Sabah MPs Datuk Wilfred Bumburing (Tuaran) and Datuk Seri Lajim Ukin (Beaufort) have openly declared their support for the opposition. The question now is, how effective is their rebellion?
SABAH seems to have a penchant for surprises whenever a general election is near.
On Sunday, two of its MPs - Datuk Wilfred Bumburing (Tuaran) and Datuk Seri Lajim Ukin (Beaufort) announced their decision to support the opposition through a new political platform called the Sabah Reform Front.
Bumburing left as deputy president of the Kadazandusun-Murut based Upko, while Lajim was an Umno supreme council member and a Federal housing and local government deputy minister.
On Tuesday, Yang di Pertuan Agung Tuanku Abdul Halim Mu'adzam Shah stripped Lajim of his deputy minister's post.
Both are veteran politicians who came together with Tan Sri Pairin Kitingan in 1984 to form PBS, which went on to defeat the then ruling Berjaya party and chief minister Tun Harris Salleh.
In 1994, Bumburing left PBS to be part of the new Upko party, which he founded with Tan Sri Bernard Dompok.

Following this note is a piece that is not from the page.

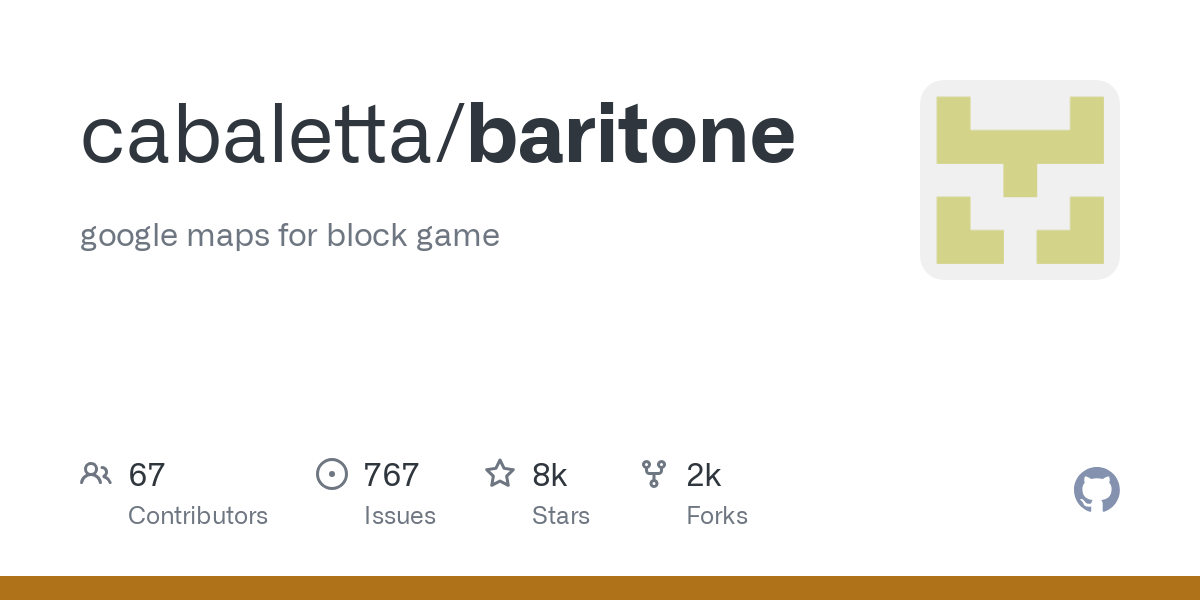Click the GitHub Octocat logo

[1096, 490]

In the same year, Lajim joined Umno and became a key leader who helped to expand the party to Sabah.
It was said he “opened the way” for leaders from the once-powerful Usno party such as Datuk Seri Musa Aman, Datuk Seri Shafie Apdal, Tan Sri Sakaran Dandai and Datuk Seri Osu Sukam - to enter and grow in Umno.
Briefly between 2002 and 2003, Lajim was a deputy chief minister.

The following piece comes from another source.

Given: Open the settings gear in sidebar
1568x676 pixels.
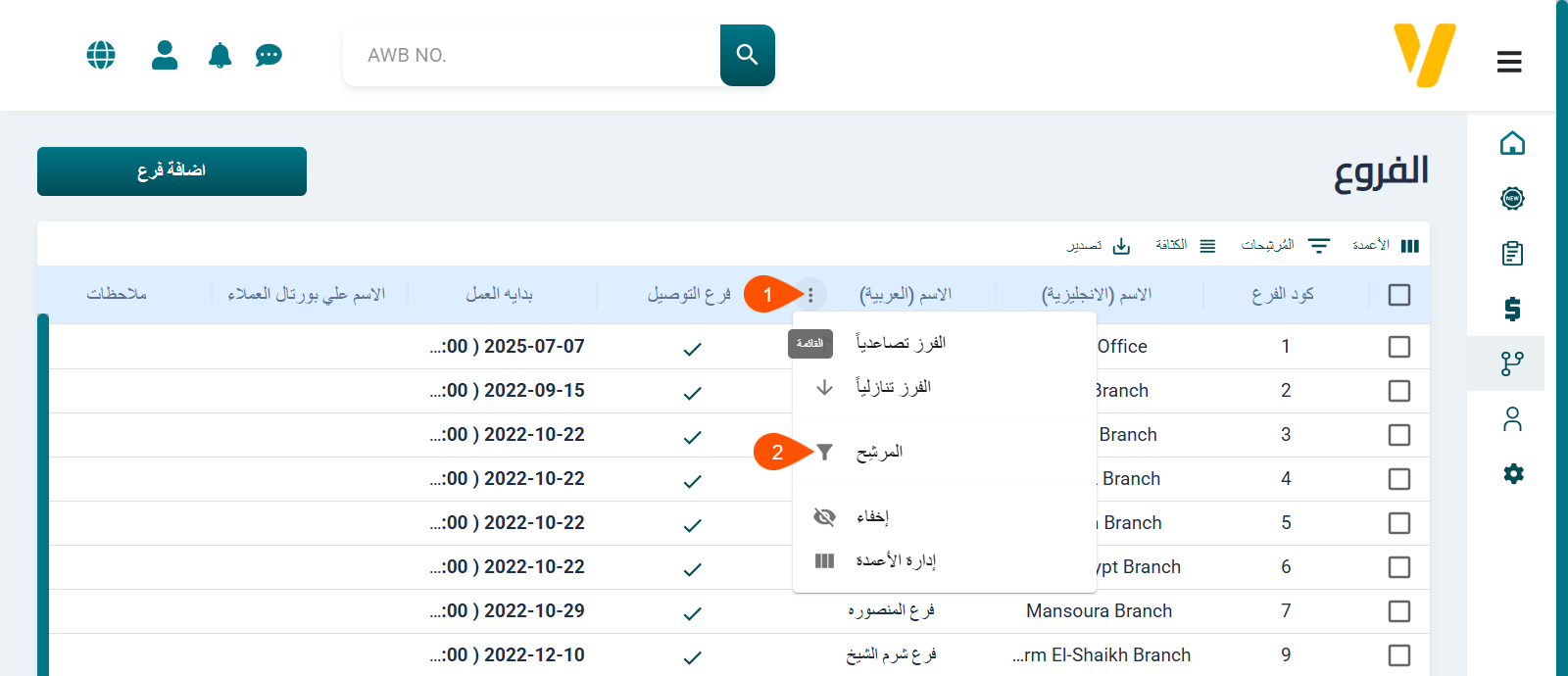Looking at the screenshot, I should click(1513, 474).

Now, some 18 years later, he and Bumburing are on the move again with the hope of ri-ding into Putrajaya with their new benefactor actually their old nemesis Datuk Seri Anwar Ibrahim.
The Pakatan Rakyat de facto head is hoping the defection of the two men would make a big dent in the Barisan Nasional's chances in Sabah.
Admittedly, both, in their own and limited way, can damage the Barisan's chances but not in the way Anwar is hoping.
Anwar needs the Muslim and Kadazandusun votes if he wants to win Sabah and its 25 parliamentary seats. Lajim is there to convince the Muslims while Bumburing is to do the same for the Kadazandusun.
The question now is, how effective is their rebellion?
Can they make significant gains in the state for Pakatan and for the ethnic groups they lead? Can they deliver the state to Anwar and help him march to Putrajaya?
While both might have clout in their own respective areas, they have little traction across Sabah and across its multi- ethnic people.
Bumburing was slated to be dropped as a candidate and the Tuaran seat given to Wilfred Madius Tangau, the Upko secretary general who was said to have been persuaded to “loan” it to Bumburing in 2008. Lajim too is reportedly being dropped.
Two emotive issues are being exploited illegal immigrants in Sabah and the state's share of oil royalties.
At his departure function from Upko and the Barisan on Sunday, Bumburing said of the illegal immigrants issue: “This is the mother of all problems.”
In a delayed video broadcast on the TV Merdeka Rakyat website, he said there had been a 390% increase in illegal immigrants in Sabah since 1985.
Prime Minister Datuk Seri Najib Tun Razak has announced a royal commission of inquiry would be formed to look into the issue but he has yet to announce its terms of reference and the members.
Lajim is a leader of the Muslim Bisaya indigenous group of Sabah, centered around Beaufort, but unlike Bumburing he is not speaking out against the illegal immigrants.
He is vague on why he is resigning from all posts in Umno and the Barisan but the story is that he has been promised the chief minister's post if Pakatan takes the state.
For Bumburing, it is an uphill task to do what Pairin did in 1985 unite the disparate ethnic groups and topple the state government.
Pairin was the Huguan Siou (paramount chief of the Kadazans) and justice was on his side because Harris had misused his authority and angered the people.
Bumburing has none of these happening for him and is clearly opportunistic.
The passage of time might have jaded Pairin and he might have lost touch with a new generation of Kadazandusun, but he remains their paramount chief.
Nobody has yet acquired enough clout to replace him.
Yes, the winds are blowing but not strong enough to sweep away the state government or win for Anwar the bulk of the parliamentary seats. He will find it tough to march into Putrajaya.